Shire: ‘Baxalta brings us world-class manufacturing network’

Shire will retain Baxalta’s biologics expertise and continue assessing its manufacturing network following the completion of its $32bn acquisition, expected next month.

After a failed acquisition attempt last August, the board of directors at Baxalta accepted a $32bn (€27.6bn) bid in January from the rare disease-focused biopharma firm Shire.

The deal is expected to close early next month following a shareholder vote scheduled for May 27 and regulatory approval, Shire’s CEO Flemming Ornskov told stakeholders last Friday, and an integration plan is fully underway based on what he described as “an inverted pyramid approach.”

The top level involves those areas where change is most limited - customer-facing employees, salesforces and patient support organisations – he explained, but the next level is manufacturing.

“Biologics manufacturing requires a highly specialized skill set and Baxalta brings us a world-class manufacturing organisation. We aim to retain expertise wherever possible,” he said.

“Baxalta is already in the middle of a network reassessment and we will continue to carefully review the manufacturing network over time and ensure that geographies are aligned so we're operating in the most efficient manner,” Flemming continued.

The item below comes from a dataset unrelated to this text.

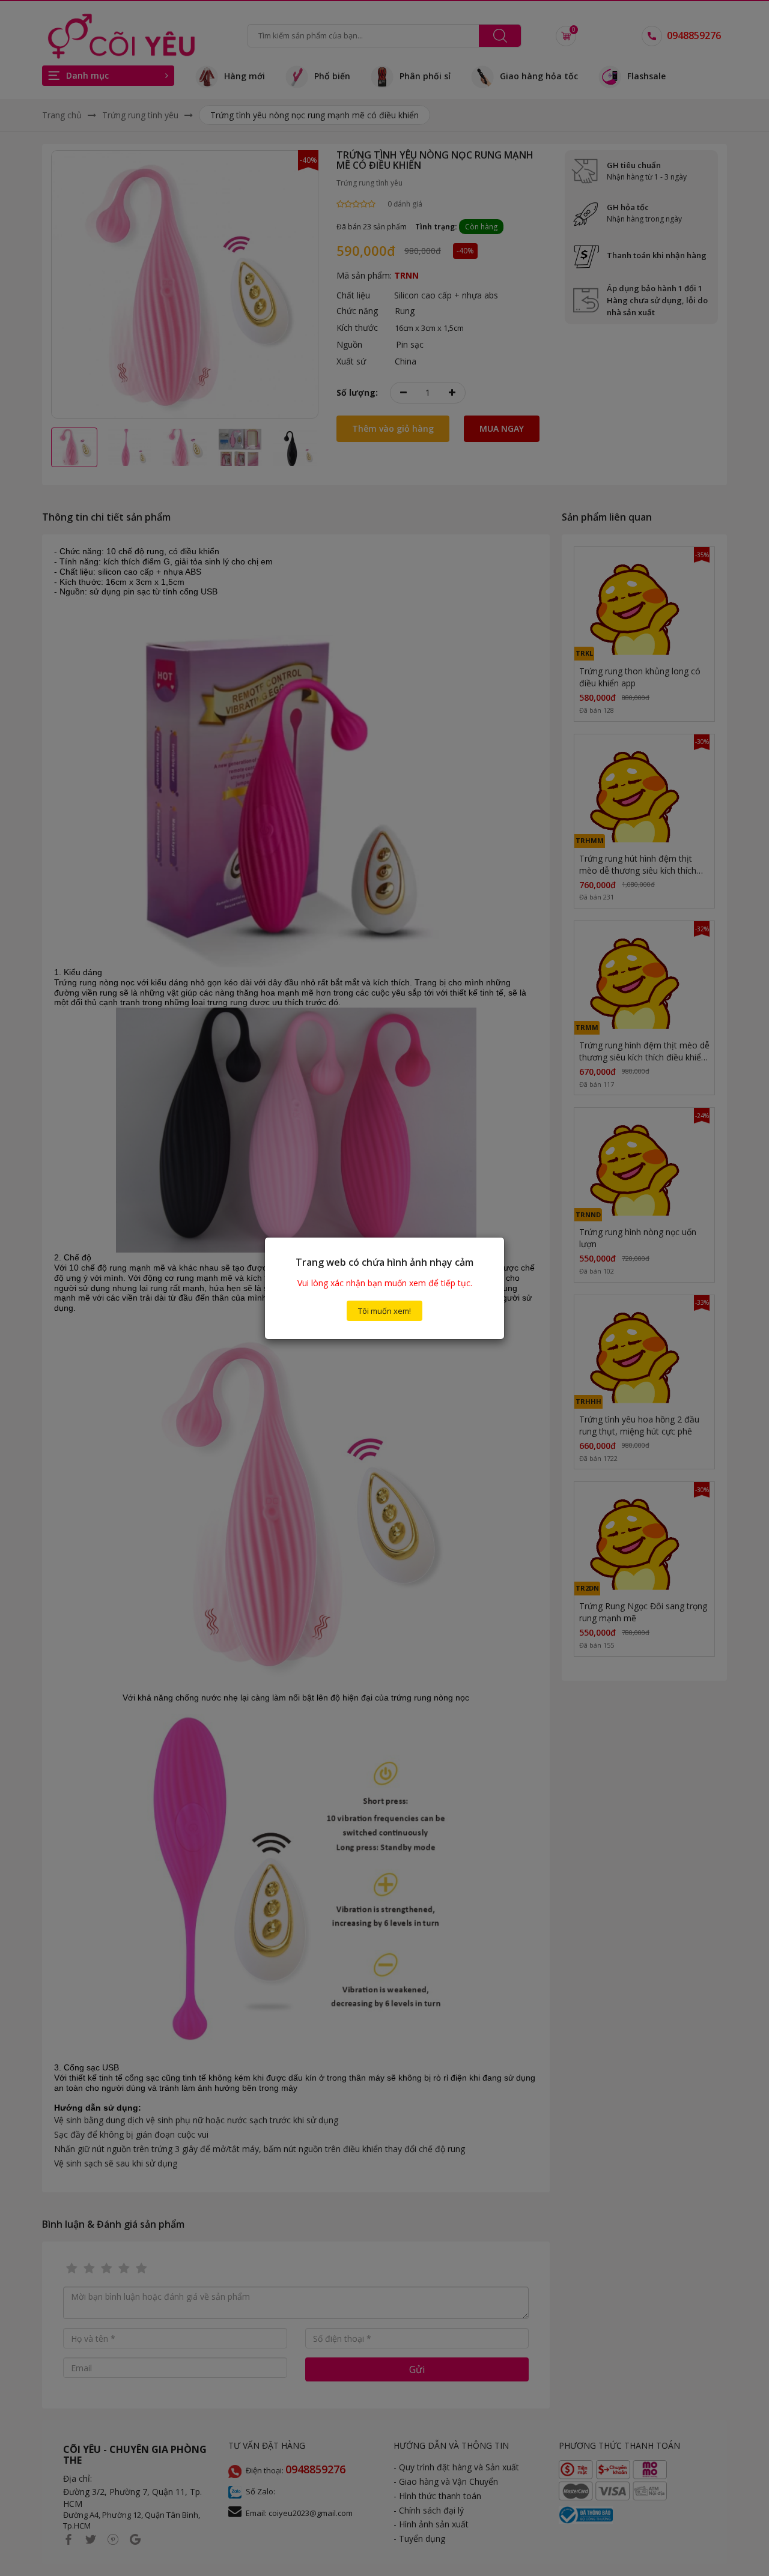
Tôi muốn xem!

Baxalta recently began shifting to an outsourcing model for at least its biosimilars business, offloading the Brooklyn Park, Minnesota facility it bought from Genmab in 2013 to Takeda in January, while Shire itself has invested heavily in-house.

Only two weeks ago the firm announced it intended to build a $400m bioproduction plant in County Meath, Ireland, complementing its internal manufacturing facilities in Massachusetts.

At the time the megamerger was announced, manufacturing cost-saving synergies were expected to be around $100m.

Human plasma derivation

Baxalta does have a vast infrastructure of plasma collection and fractionation manufacturing infrastructure, which could provide a second-source supply for Cinryze, Shire's half-billion dollar-a-year Hereditary Angioedema (HAE) drug acquired from Viropharma in 2014.

Cinryze is derived from human plasma – sourced exclusively from the US – and is produced using a series of precipitation, filtration and chromatography steps. 

Last year, Shire inked a license agreement with Belgian contract manufacturer Sanquin to support a Cinryze manufacturing tech transfer to a second source supplier.